Task description: Rewrite the entries starting at the line that contains "The width and height of the screenshot is (1175, 650)." and ending at the line that contains "Action: click(16, 471)". Swap "Select" for "Pick", keep everything else the same, and leave the pictures out.
### Extracted records
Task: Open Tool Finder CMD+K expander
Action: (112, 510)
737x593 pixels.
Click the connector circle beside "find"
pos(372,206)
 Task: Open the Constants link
######
### Extracted records
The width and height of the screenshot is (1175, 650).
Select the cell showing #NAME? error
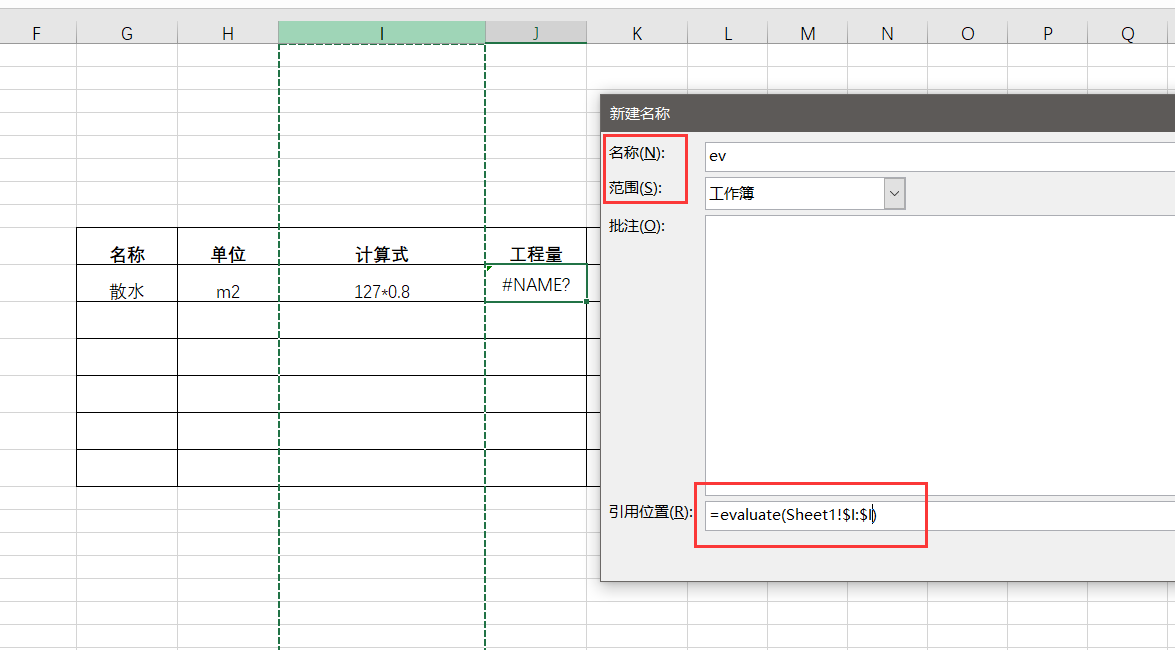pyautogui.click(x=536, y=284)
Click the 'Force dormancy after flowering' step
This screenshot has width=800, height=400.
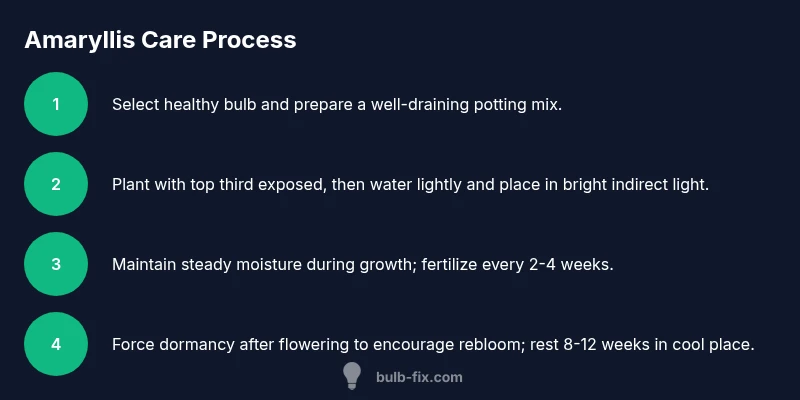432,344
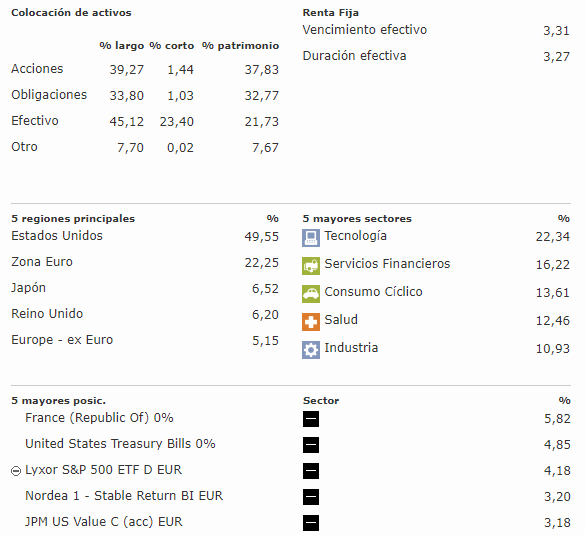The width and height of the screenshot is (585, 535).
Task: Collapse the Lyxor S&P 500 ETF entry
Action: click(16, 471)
######
Solution to this problem:
The width and height of the screenshot is (1175, 650).
Pick the cell showing #NAME? error
pyautogui.click(x=536, y=284)
Click the 'Force dormancy after flowering' step
This screenshot has width=800, height=400.
432,344
The width and height of the screenshot is (585, 535).
Task: Collapse the Lyxor S&P 500 ETF entry
Action: click(16, 471)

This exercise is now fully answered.